Personal information
- Full name: Rodrigo Limiro Gomes da Silva
- Date of birth: 16 April 1984 (age 40)
- Place of birth: Goiânia, Brazil
- Position(s): Midfielder

Youth career
- Goiás

Senior career*
- Years: Team / Apps / (Gls)
- Novo Horizonte
- Rio Branco-SP
- 2008–2009: Alcampell
- 2010–2011: Alcampell / 12 / (2)

Managerial career
- 2015–2018: Aparecidense U15
- 2018–2021: Aparecidense U17
- 2021–2022: Aparecidense U20
- 2022: ABD
- 2023: Aparecidense U20
- 2024: Aparecidense

= Rodrigo Limiro =

Brazilian footballer

Rodrigo Limiro Gomes da Silva (born 16 April 1984), known as Rodrigo Limiro, is a Brazilian football coach and former player who played as a midfielder.

==Playing career==
Born in Goiânia, Goiás, Limiro was a Goiás youth graduate. He represented Novo Horizonte
and Rio Branco-SP before moving abroad, playing for Portuguese clubs and Spanish side UD Alcampell on two occasions.

==Coaching career==
After retiring, Limiro joined Aparecidense in 2015, being a coach of the under-15, under-17 and under-20 categories over the years. On 6 September 2022, he was named head coach of ABD in the Campeonato Goiano Terceira Divisão.

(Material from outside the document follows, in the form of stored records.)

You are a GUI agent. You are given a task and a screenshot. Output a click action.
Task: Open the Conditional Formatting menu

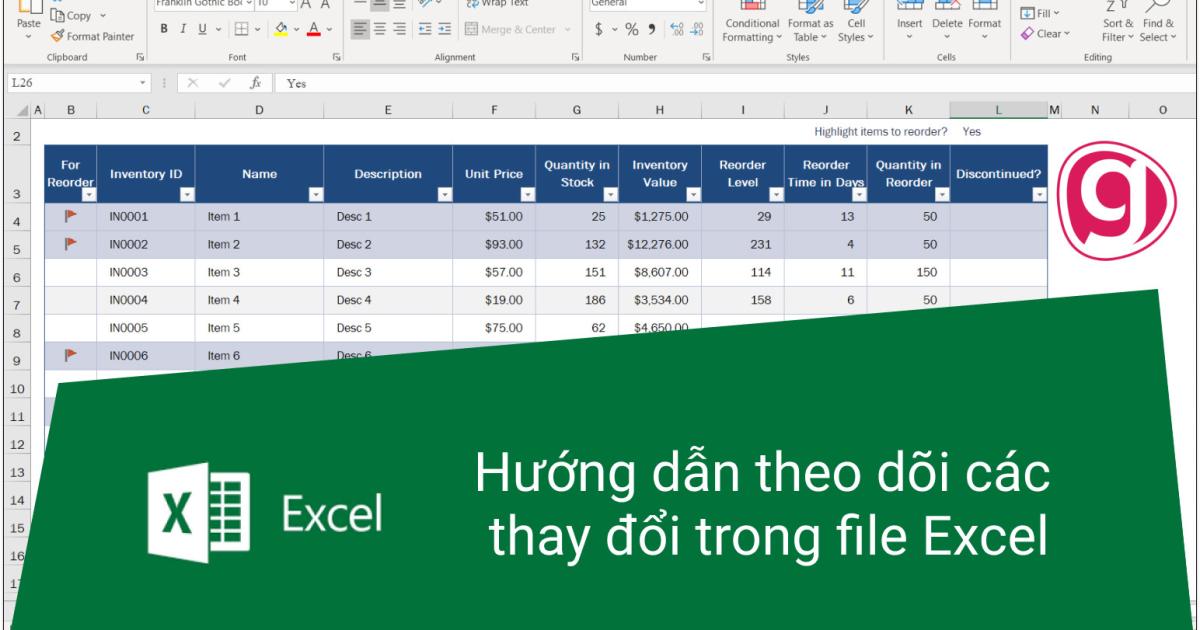coord(753,20)
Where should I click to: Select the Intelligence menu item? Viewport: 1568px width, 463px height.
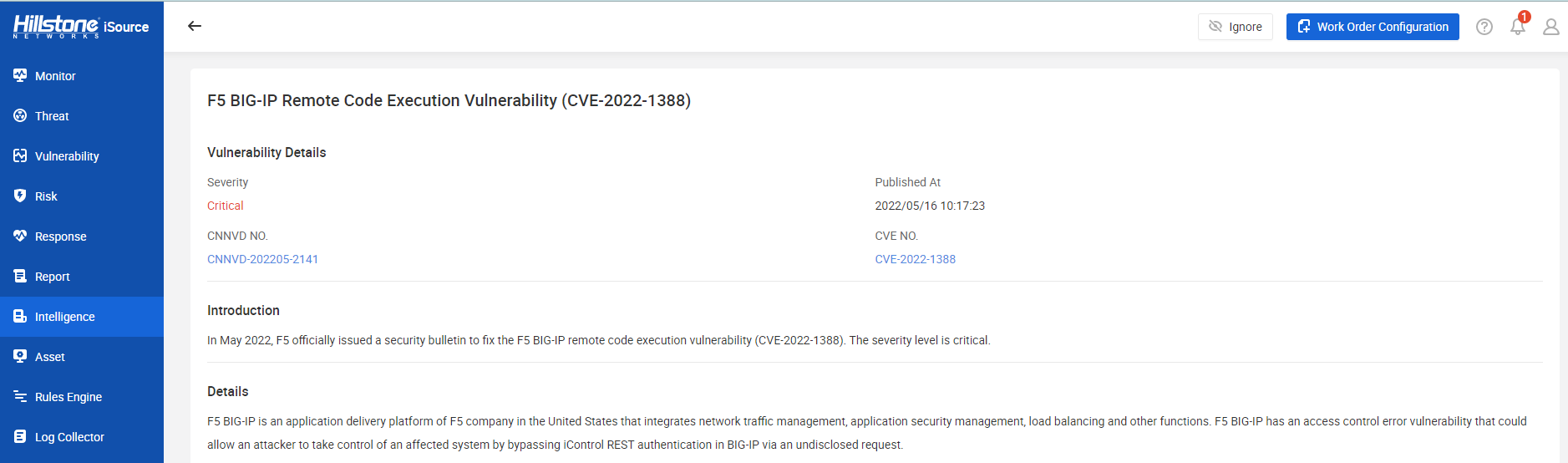(82, 317)
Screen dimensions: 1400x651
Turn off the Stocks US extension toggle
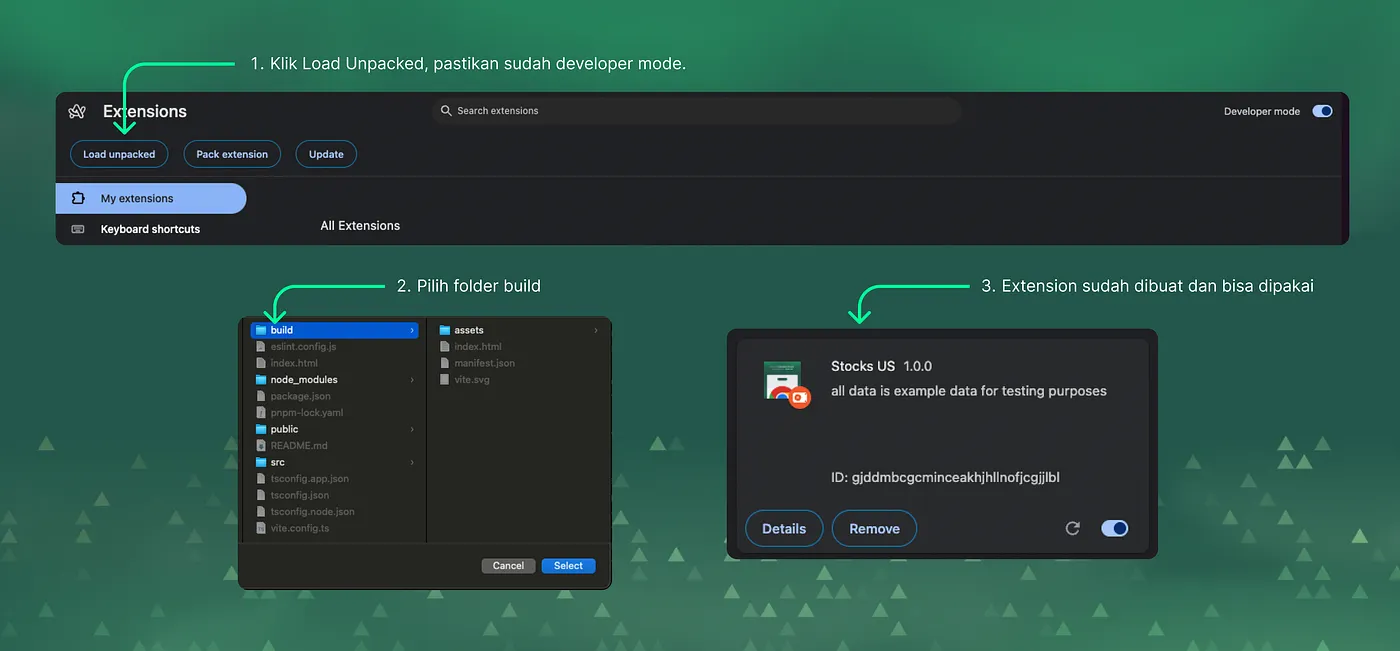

Limiro left ABD after the season ended, recording two draws and two losses, and subsequently returned to Aparecidense and their under-20 team. On 2 December 2023, he was named head coach of the main squad for the upcoming campaign.

On 8 February 2024, after only one win in seven matches, Limiro was sacked by Aparecidense.